__Required work__. Return the lines from the line containing "Task: Open the @President_Arm handle link" onward. Each must match exactly, and the last line of the listing below must be included.

__Input data__.
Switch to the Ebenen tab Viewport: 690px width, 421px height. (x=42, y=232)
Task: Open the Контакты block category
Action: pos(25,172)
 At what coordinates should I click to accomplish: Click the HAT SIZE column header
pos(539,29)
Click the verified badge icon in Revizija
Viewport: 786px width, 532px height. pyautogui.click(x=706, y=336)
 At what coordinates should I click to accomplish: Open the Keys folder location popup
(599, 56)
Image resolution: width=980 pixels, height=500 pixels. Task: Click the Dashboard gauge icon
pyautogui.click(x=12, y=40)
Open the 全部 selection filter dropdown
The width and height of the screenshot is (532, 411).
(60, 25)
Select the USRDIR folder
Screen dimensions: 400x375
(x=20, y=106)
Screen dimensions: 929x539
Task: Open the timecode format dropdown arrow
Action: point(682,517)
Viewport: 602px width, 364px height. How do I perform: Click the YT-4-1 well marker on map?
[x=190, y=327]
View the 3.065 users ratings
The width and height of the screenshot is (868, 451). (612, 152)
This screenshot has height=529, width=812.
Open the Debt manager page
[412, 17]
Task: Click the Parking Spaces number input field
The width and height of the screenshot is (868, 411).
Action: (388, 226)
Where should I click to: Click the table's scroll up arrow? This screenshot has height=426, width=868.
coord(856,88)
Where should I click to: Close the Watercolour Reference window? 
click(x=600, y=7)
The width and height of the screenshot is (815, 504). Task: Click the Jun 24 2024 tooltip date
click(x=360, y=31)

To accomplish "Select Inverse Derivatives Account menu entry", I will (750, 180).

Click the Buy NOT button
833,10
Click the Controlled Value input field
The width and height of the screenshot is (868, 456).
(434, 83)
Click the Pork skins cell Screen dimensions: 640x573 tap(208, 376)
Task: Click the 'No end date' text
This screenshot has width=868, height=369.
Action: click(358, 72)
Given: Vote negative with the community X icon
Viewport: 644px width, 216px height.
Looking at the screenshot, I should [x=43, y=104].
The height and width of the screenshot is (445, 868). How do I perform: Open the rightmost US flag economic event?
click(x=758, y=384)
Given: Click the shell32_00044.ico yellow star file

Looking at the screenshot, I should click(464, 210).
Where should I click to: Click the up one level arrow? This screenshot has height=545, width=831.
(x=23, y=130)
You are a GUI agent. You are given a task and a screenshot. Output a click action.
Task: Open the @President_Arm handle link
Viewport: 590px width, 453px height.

__Response below__.
Task: Open the @President_Arm handle link
Viewport: 590px width, 453px height.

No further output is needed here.